From: Robert P. J. Day

> On Tue, 16 Mar 2010, John Black wrote:
>> On 03/16/2010 06:57 PM, Robert P. J. Day wrote:
>> >    i have a project (let's call it "proj") which lives in the
>> > directory and which contains several subdirs, some of which might
>> > contain their own subdirs and so on.  some of those subdirs might
>> > contain utility classes that i want to include or require
>> > so i want to be able to just:
>> >    require 'util.php';
>> > and have the PHP include path "do the right thing."  right now,
>> > ugly, as in, having PHP files that do:
>> >    require '../../proj/util.php';
>> > meaning every single file that wants to include another
>> > file has to know its relative position in the proj hierarchy.
>> I used to use auto detecting absolute paths but switched to relative
>> paths when a client decided to switch his hosting company, I *think*
>> it was GoDaddy. They required relative paths when using the shared
>> SSL server or the browser would throw errors.
>> It is really not bad as long a you keep your directory structure
>> consistent.

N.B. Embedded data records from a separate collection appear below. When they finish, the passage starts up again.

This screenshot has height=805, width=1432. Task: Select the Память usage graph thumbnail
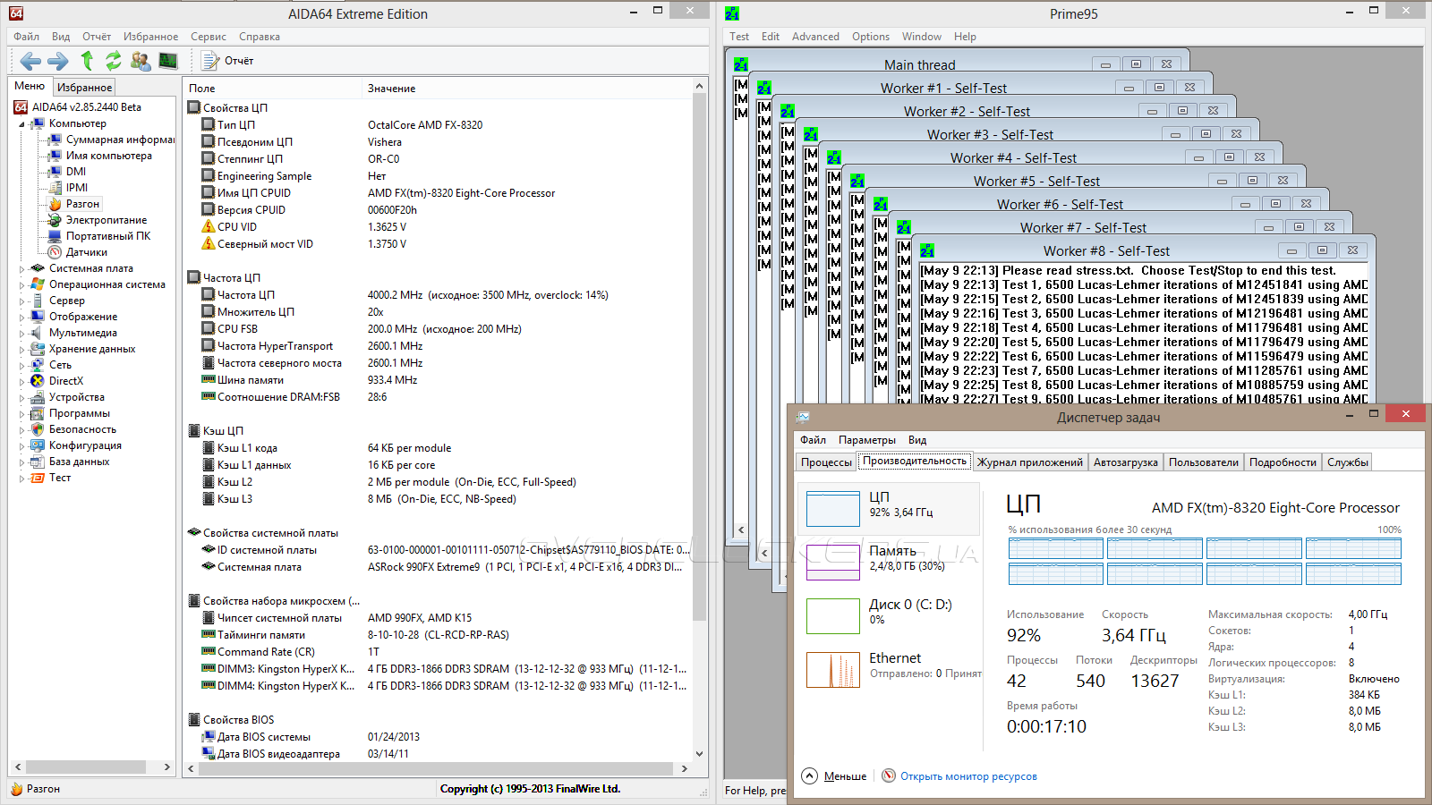(x=832, y=562)
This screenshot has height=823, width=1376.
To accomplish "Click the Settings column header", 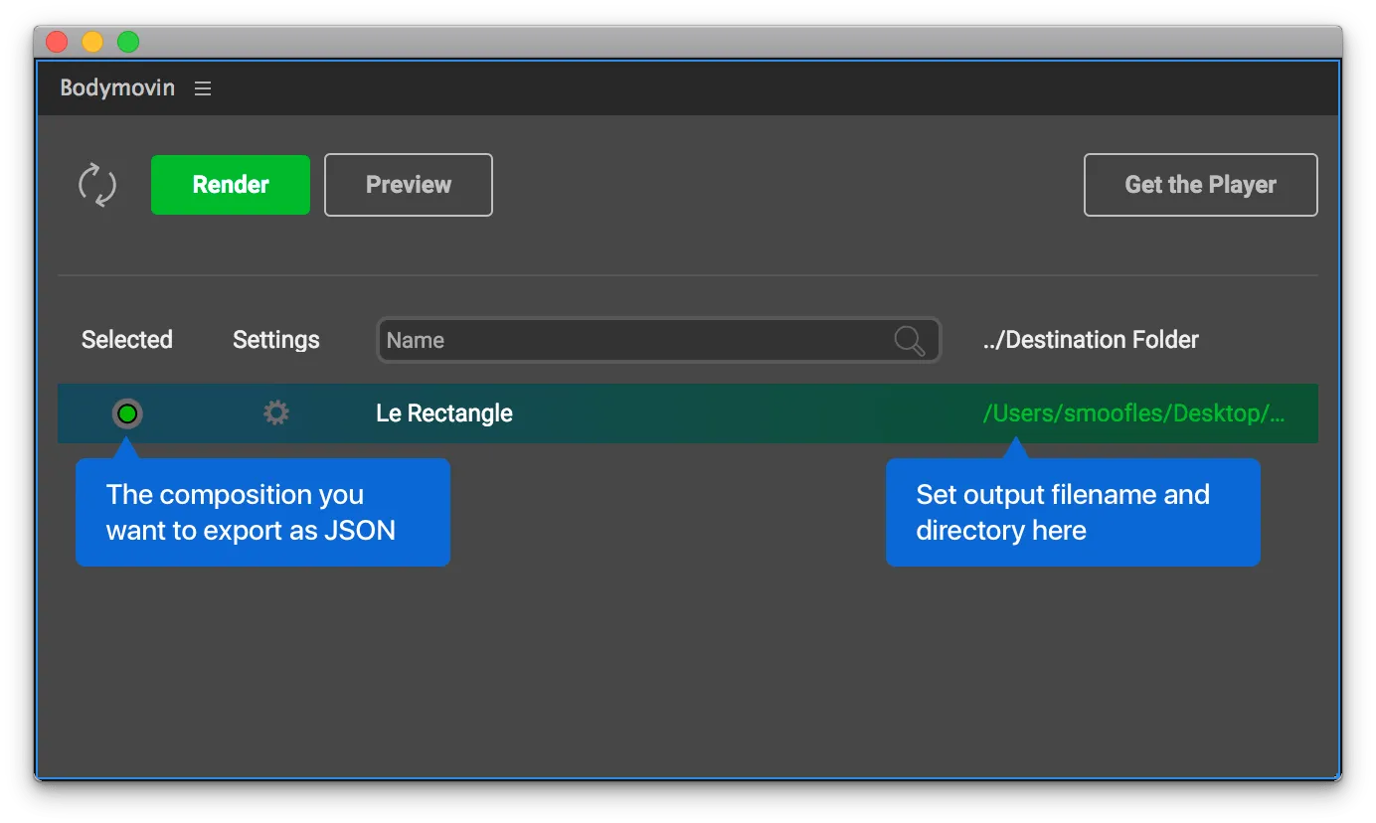I will (276, 340).
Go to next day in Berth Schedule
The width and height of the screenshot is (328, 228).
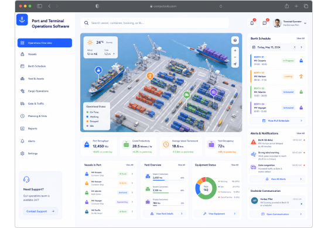[302, 47]
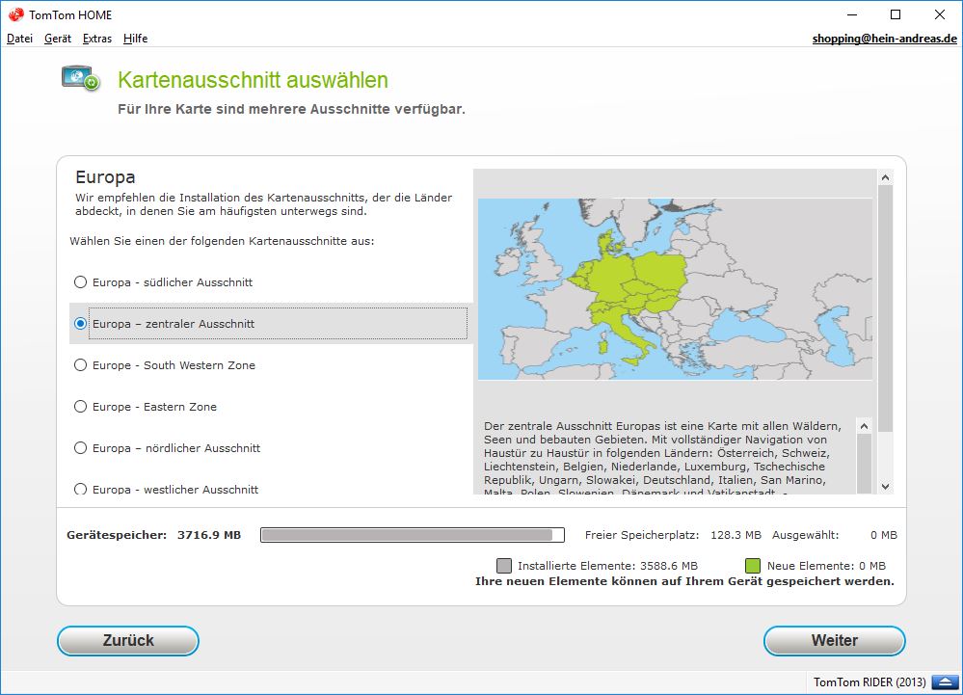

I have never received a bug report because of an include
>> path issue. It also does not matter where the root directory of the
>> app is located since everything is relative anyway. There is also no
>> need for the user to configure anything because of the relative
>> paths.
>> So I just set $include = './include/abc/def/' at the top of the
>> executing php page and use it further down. You make $include a
>> global or simply pass $include to functions or classes when they
>> need to include files. I use the later approach.
>> As I said I never had a problem with it, it just requires
>> consistency.
>  i'm not entirely sure what you're suggesting here, but i don't think
> it will work for me as one of the things i want to do is set up a
> "test" directory, inside which i might have subdirectories with more
> test routines, so i can't guarantee *anyone's* position relative to
> the top of the "proj" directory.
>  i might even want to write PHP scripts and place them quite some
> distance from the "proj" directory but still want to include utility
> scripts from the "proj" directory.  based on how i've done this with
> shell and makefile-based projects in the past, the easiest solution
> seemed to be to simply demand that users set a single environment
> variable identifying the location of the "proj" directory, and base
> everything off of that by extending the include path.  at that point,
> everything falls into place and all include/require references work
> relative to the top of the "proj" tree.
>  i think that's the direction i'm going to go, unless someone has a
> compelling reason not to.  thanks.

IOW, you want to point into the first project's test directory from
other projects when you can't know the relative paths between those

I suspect you will have to manage that on a machine by machine basis,
unless you can convince the entire development team to create a common
directory structure that encompasses all projects.